After their assessment visit to the flooded areas last Wednesday,
Southwest Governor Bernard Okalai Bilai and Mayor Namange resolved to
immediately check irregular construction in Buea, to pre-empt any such disaster
in the future.
Mayor of Buea David M. Namange (wearing hat) giving demolition instructions to workers . |
Then, the calm-looking and soft-spoken Mayor Namange, on Thursday,
led workers of the council’s Technical Service to begin the demolition.
As he swung into action breaking here and there, it dawned on
the Buea public that the mayor’s actions would speak louder than his words, in
the execution of his development blueprint for the “Town of Legendary
Hospitality.”
For a start, the mayor’s demolition exercise took him to
Great Soppo Market (opposite OIC Buea), Clerks Quarters, CAMSIC entrance and GRA,
where some irregularly constructed structures broken down, watched by onlookers
with mixed feelings.
“I did not expect that the new mayor would start doing this…but
it is good so that people should respect building regulations”, remarked a
female bystander as the council bulldozer dismantled a structure under
construction by the roadside in Clerks Quarter.
At Soppo Market, the mayor regretted that “toilets have been
turned into shops and passages occupied and reduced to less than half-meter
wide.”
As the unauthorized stalls were being knocked down by the council,
some traders rejoiced about the decongestion while their owners wore sorrowful
faces.
Mayor Namange condemned the haphazard building in Clerks Quarter,
a government residential area, without regards to town planning regulations.
“How can people be
building and blocking other houses behind without leaving [breathing space] or
giving them access to sunlight?” he wondered.
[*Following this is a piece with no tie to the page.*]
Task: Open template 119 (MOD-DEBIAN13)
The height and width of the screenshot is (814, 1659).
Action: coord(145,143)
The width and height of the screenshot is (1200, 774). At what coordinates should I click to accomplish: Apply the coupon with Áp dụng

The mayor regretted that some of the defaulters had earlier
been warned, but they instead tried, to no avail, to induce council authorities
into bribe-taking.
“When they came we told them to go and do just the right thing,
which they did not .Now we have helped them do the right thing”, Namange told
reporters. Can you imagine that towards CAMSIC, near GHS Buea people are
building on the road and blocking a water way that was constructed more than 25
years ago?”
The mayor noted that Southwest Governor has given a 15-day
deadline for all blocked water ways in the town to be cleared, and that the
council was already set for it.
“Those who think they will bring urban disorder in Buea,I
want to let them know that it is over,” the mayor told reporters.
“I was born in Buea,
educated in Buea,I have worked in Buea,I live in Buea and now Mayor of Buea.“Nothing
will stop me from doing what is right and lawful to make Buea a beautiful town.
Anybody who thinks he will flaunt building regulations is going to face us in
the next five years.”
The mayor said those affected by his first demolition exercise
are people who had been given prior notice to regularize their situation but
they did not heed the advice.
Questioned by reporters about the water crisis in Buea for years,
the mayor promised to begin alleviating the situation by establishing boreholes
in some neighborhoods.
The demolition exercise was preceded by a brief crisis meeting
chaired by the mayor, which focused on the current pandemic, Coronavirus, the
recent flood in Buea and the unfortunate comeback of motorbikes in Buea .
Mayor Namange urged the public to respect to the letter Government’s
safety measures against the pandemic and vowed that his office would not allow
the circulation of commercial motor bikes in Buea.